(621c) Towards the Potential Coupling of Microbial Biosynthesis and Heterogeneous Catalysis for the Petroleum-Free Production of Alkylated Phenol Compounds

Amongst variegated alkylation reactions, the tert-butylation of phenol is one of particular importance to industry [1]. It has been estimated that 450,000 tonnes of tert-butyl phenols (TBP) are manufactured annually for production of innumerable chemical commodities [3]. The ortho mono-alkylated product serves a role in pesticides and fragrances; the para counterpart functions as a flavoring agent and petroleum additive, among other compounds. As for the di-alkylated products, 2,4-TBP is utilized in ultraviolet absorbers in polyolefins and PVC stabilizers, while antioxidants and pharmaceutical products make use of 2,6-TBP [2].

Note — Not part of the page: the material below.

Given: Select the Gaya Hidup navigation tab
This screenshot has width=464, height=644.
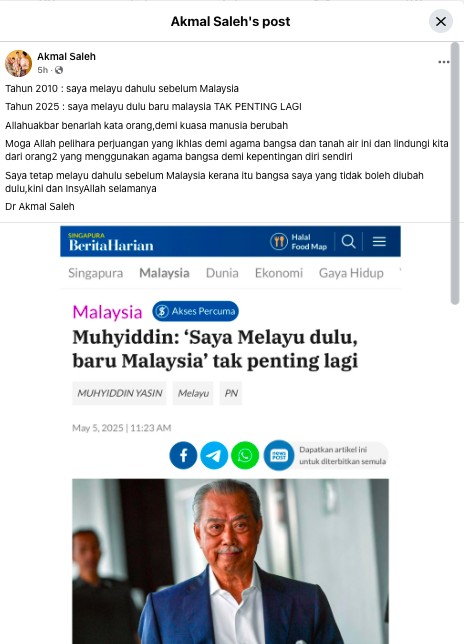Looking at the screenshot, I should point(351,273).
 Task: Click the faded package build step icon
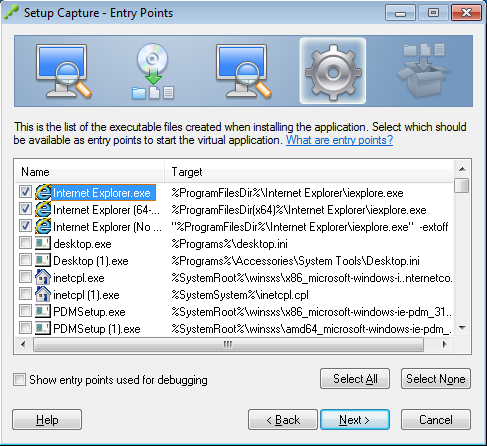click(423, 70)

In the present study, petroleum-free production of alkylated phenolic compounds from glycerol was achieved by streamlined coupling of microbial biosynthesis and heterogeneous catalysis with the aim to advance biomass conversion to industrially relevant chemical products. First, bacterium E. coli was metabolically engineered to convert glycerol to phenol under mild conditions, followed by extraction of phenol from the cell culture using select polymeric resins. Desorption of phenol was achieved by washing with tertiary butyl alcohol (TBA), which serves also as a reactant in the subsequent tert-butylation reaction. The adopted polymeric resins were also evaluated as potential downstream catalysts for the production of tert-butyl phenolic products.

Catalytic activity was evaluated in batch mode at industrially relevant conditions, i.e. low temperature and pressure. Amberlyst ® 15 exhibited low to moderate phenol adsorption capacity but very promising reactivity. Achieving full conversion at 120°C within 4 h, Amberlyst ® 15 obtained over 90% selectivity to mono-alkylated products. Furthermore, full regeneration was accomplished thrice by simply washing with ethanol, highlighting the promise of Amberlyst ® 15 as a heterogeneous catalyst. The holistic approach developed by this study offers a unique opportunity to synthesize end-products directly from glycerol that cannot be achieved in such an efficient manner by using microbial biosynthesis or heterogeneous catalysis approaches alone.